** EXTRACTED TEXT **
External Triggers
Tracker

ADHD Executive Function Tools

A weekly log for identifying the environmental conditions
that disrupt your focus, so you can address them by design rather than by accident.

Where This Tool Helps

Most people with ADHD are aware, at a general level, that their environment affects their focus. What they often lack is specific data. “Loud offices bother me” is a different level of knowledge than “open-plan noise during 10–13:00 on deadline days is what reliably derails my deep work.” The second version gives you something to act on.

This tracker is designed to collect that specific data. Not to validate what you already suspect, but to find the patterns you haven’t noticed - the triggers that are so consistent they’ve become invisible, and the situations where your environment is actually working for you.

The most useful column is the last one. What you did in the moment tells you about your current defaults. What you could do differently tells you where the leverage is. Most people skip the last column when they fill this out. That’s the column worth the most.

The entries below are most accurate when filled in close to the triggering event - the details fade quickly, especially for high-distraction incidents.

Common External Triggers (Reference)
Noise and sounds (background TV, nearby conversations, construction)
Phone and app notifications
Visual clutter (messy desk, too many open browser tabs, piles)
People interrupting mid-task
Temperature or lighting changes in the environment
Time pressure and approaching deadlines

How to Use This Tracker

  1. Carry it with you or keep it open. This works best when filled in within an hour of the triggering event - not reconstructed at the end of the day from memory.

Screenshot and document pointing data

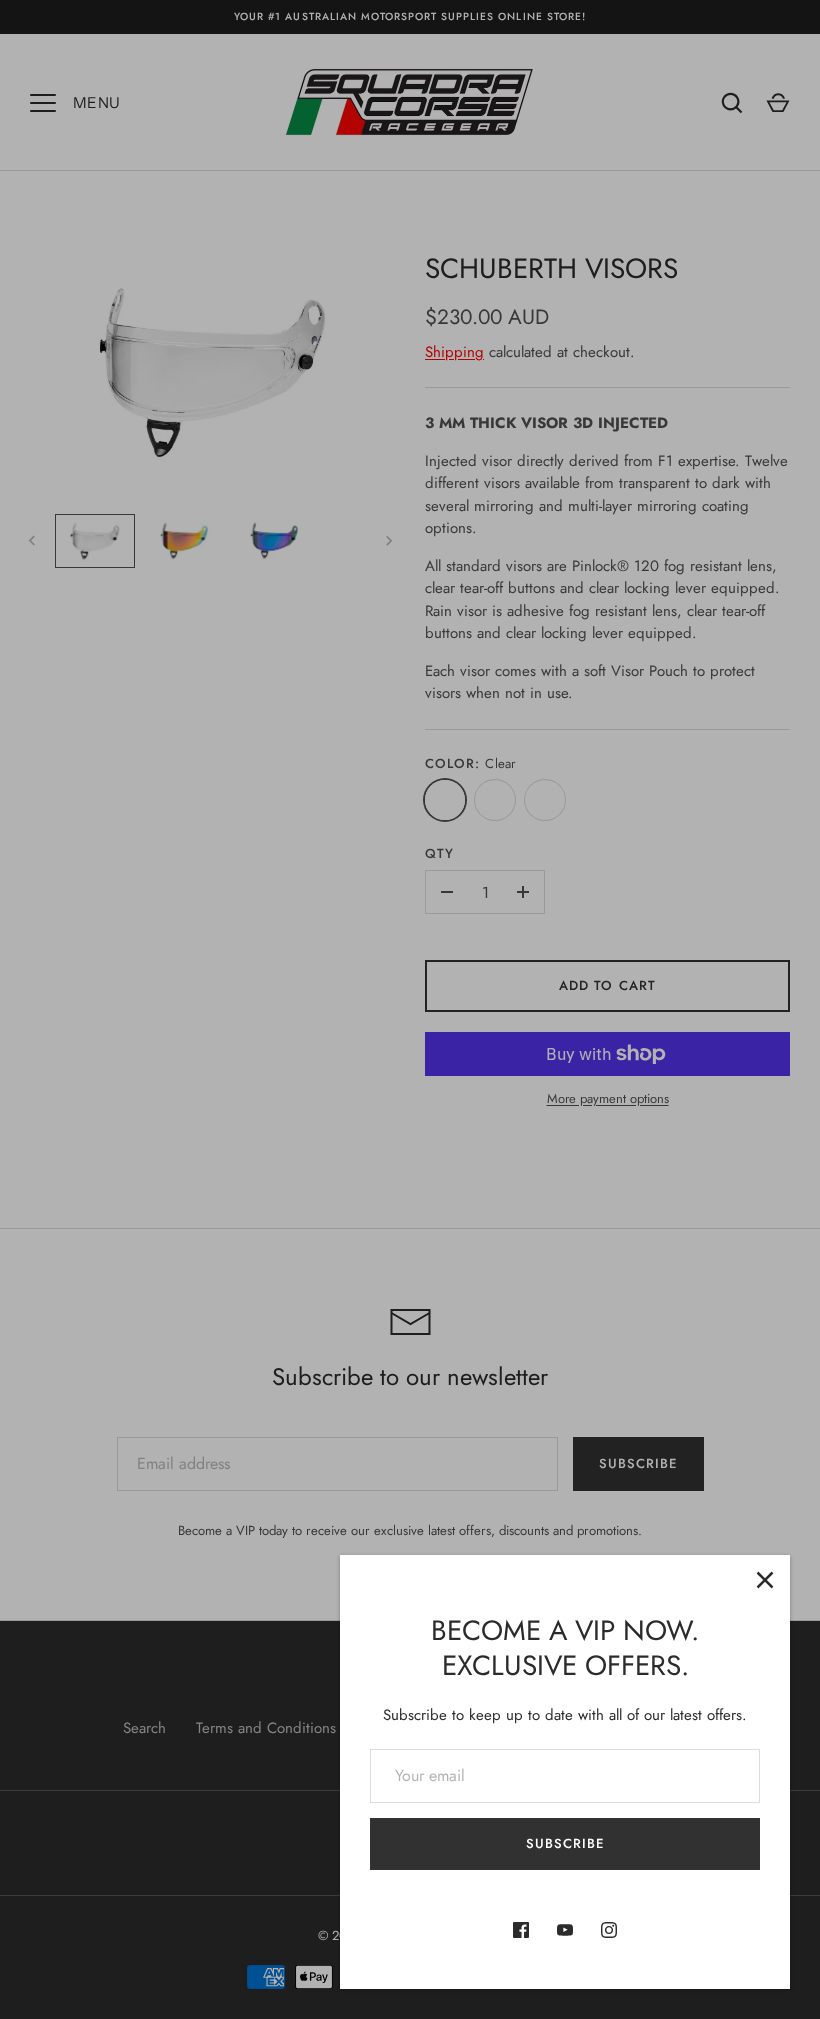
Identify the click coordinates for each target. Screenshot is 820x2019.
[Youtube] (565, 1930)
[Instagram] (609, 1930)
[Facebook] (521, 1930)
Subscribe (565, 1843)
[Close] (765, 1580)
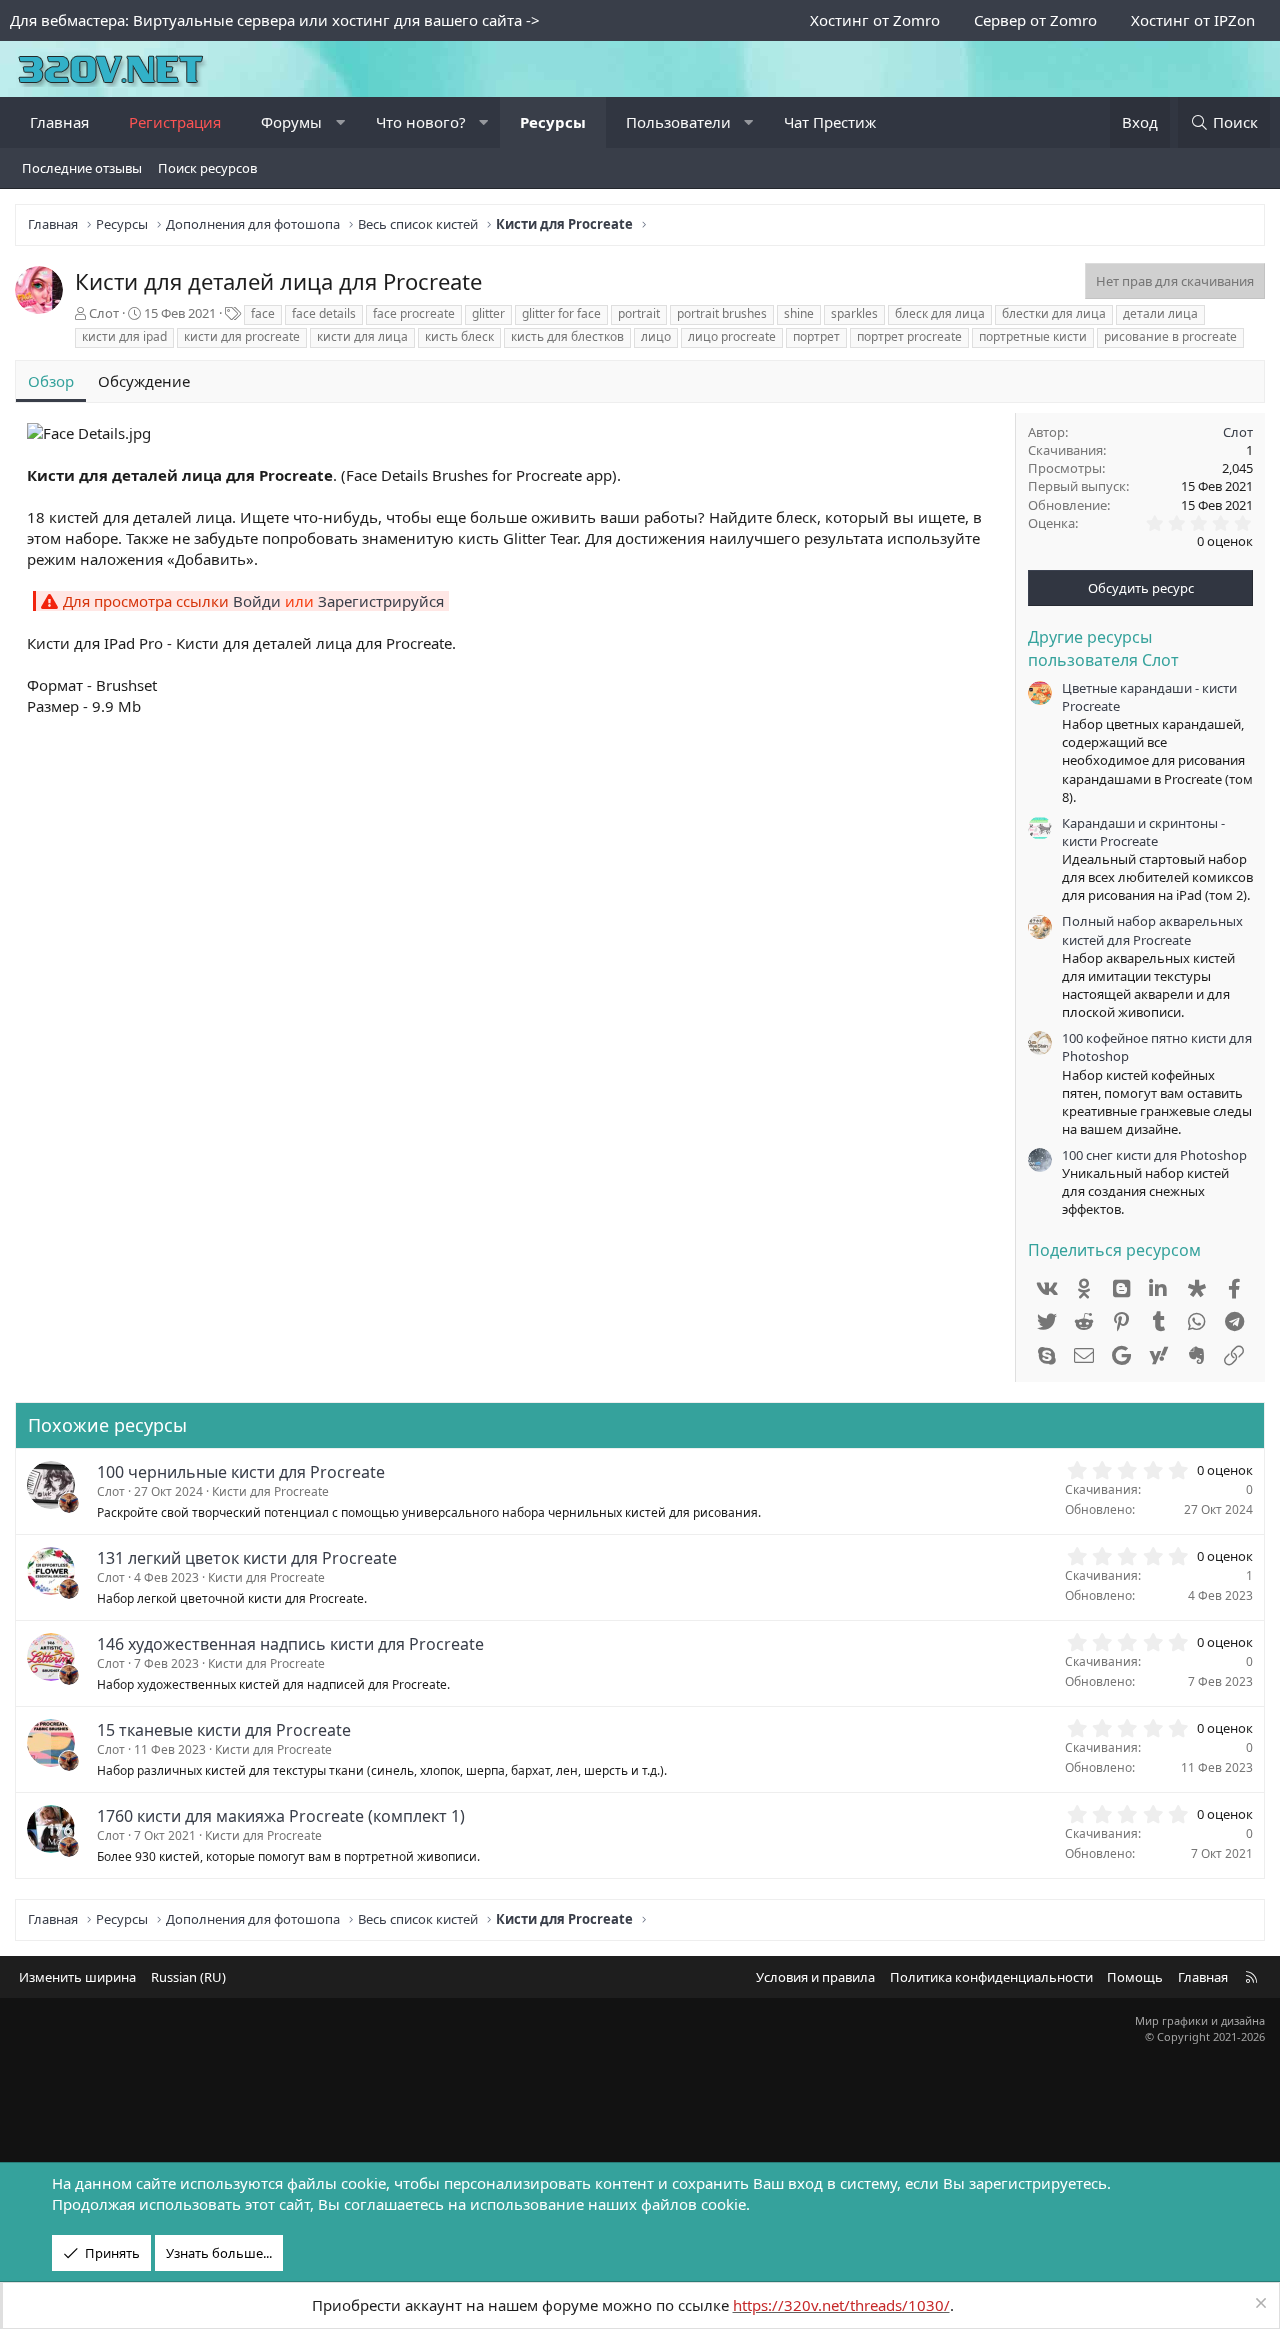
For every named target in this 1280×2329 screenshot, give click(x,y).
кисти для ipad (124, 336)
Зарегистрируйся (381, 601)
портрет (816, 336)
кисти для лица (362, 336)
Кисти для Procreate (270, 1491)
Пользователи (678, 122)
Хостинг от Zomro (875, 20)
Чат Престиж (830, 122)
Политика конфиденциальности (991, 1977)
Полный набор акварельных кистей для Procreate (1152, 930)
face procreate (414, 313)
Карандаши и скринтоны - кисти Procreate (1143, 832)
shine (799, 313)
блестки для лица (1054, 313)
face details (324, 313)
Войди (257, 601)
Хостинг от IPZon (1193, 20)
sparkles (854, 313)
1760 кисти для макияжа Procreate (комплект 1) (281, 1816)
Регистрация (175, 122)
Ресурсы (553, 122)
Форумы (291, 122)
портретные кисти (1033, 336)
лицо (656, 336)
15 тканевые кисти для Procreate (224, 1730)
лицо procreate (732, 336)
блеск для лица (940, 313)
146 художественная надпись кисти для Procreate (290, 1644)
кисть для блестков (567, 336)
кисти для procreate (242, 336)
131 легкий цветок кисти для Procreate (247, 1558)
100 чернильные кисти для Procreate (241, 1472)
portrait (639, 313)
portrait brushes (722, 313)
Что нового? (421, 122)
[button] (340, 122)
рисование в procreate (1170, 336)
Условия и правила (815, 1977)
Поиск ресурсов (207, 168)
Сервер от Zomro (1035, 20)
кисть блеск (459, 336)
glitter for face (561, 313)
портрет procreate (909, 336)
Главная (59, 122)
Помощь (1135, 1977)
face (263, 313)
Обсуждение (144, 381)
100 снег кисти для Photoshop (1154, 1155)
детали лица (1160, 313)
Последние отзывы (82, 168)
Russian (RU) (188, 1977)
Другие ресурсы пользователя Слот (1103, 648)
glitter (488, 313)
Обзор (51, 381)
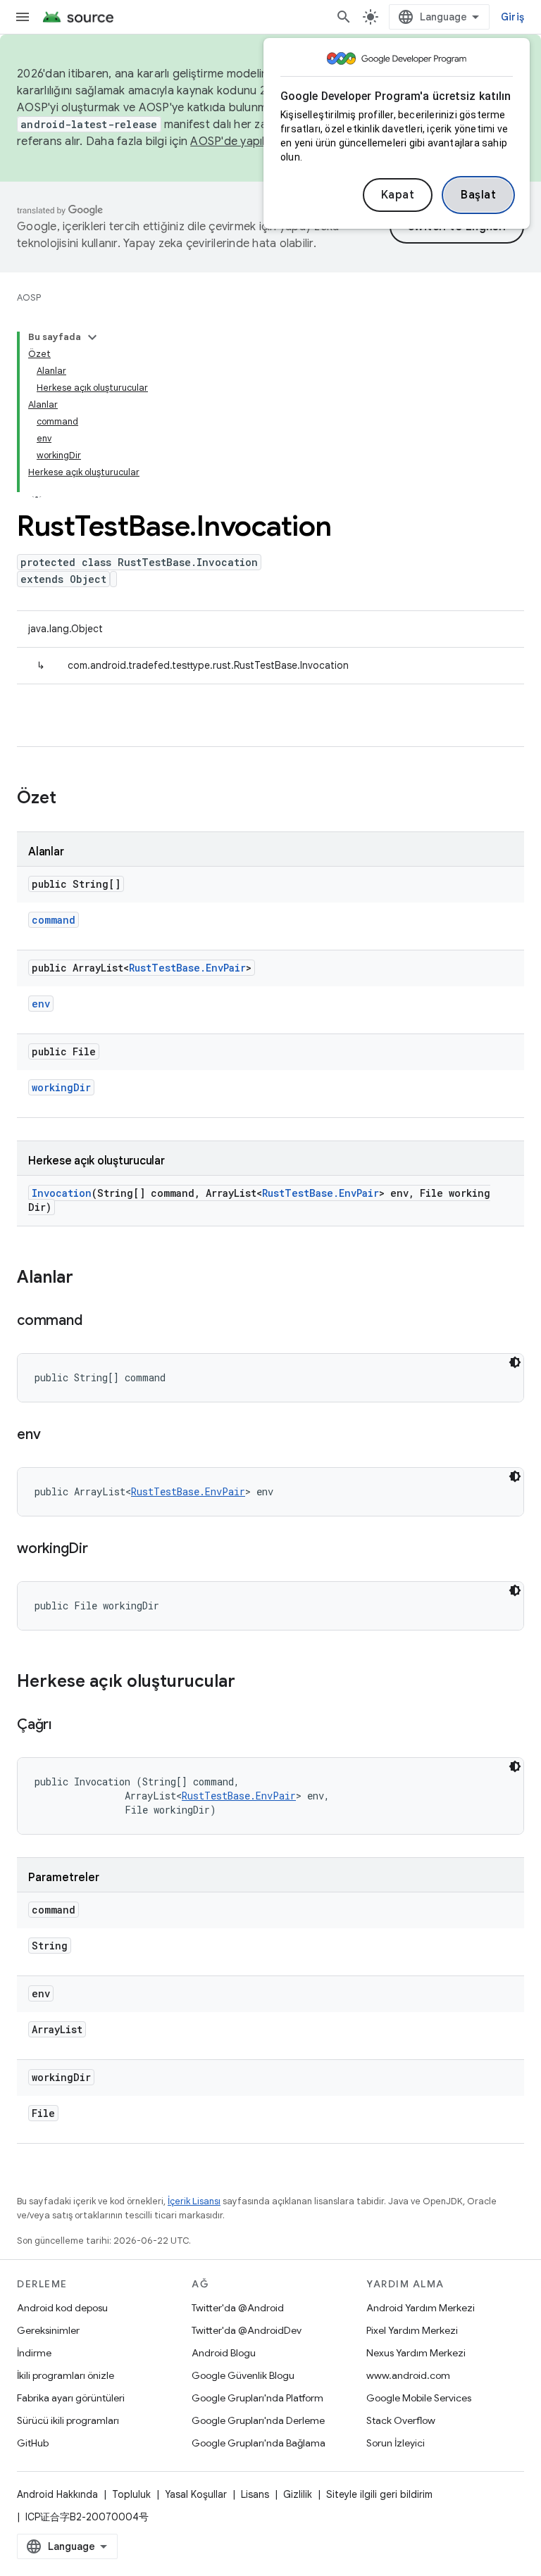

** WHAT IS EXPECTED **
Can you reproduce the passage of the external triggers tracker text above, word for word, from "Noise and sounds" up to and including "browser tabs, piles)"?

** WRITTEN ANSWER **
Noise and sounds (background TV, nearby conversations, construction)
Phone and app notifications
Visual clutter (messy desk, too many open browser tabs, piles)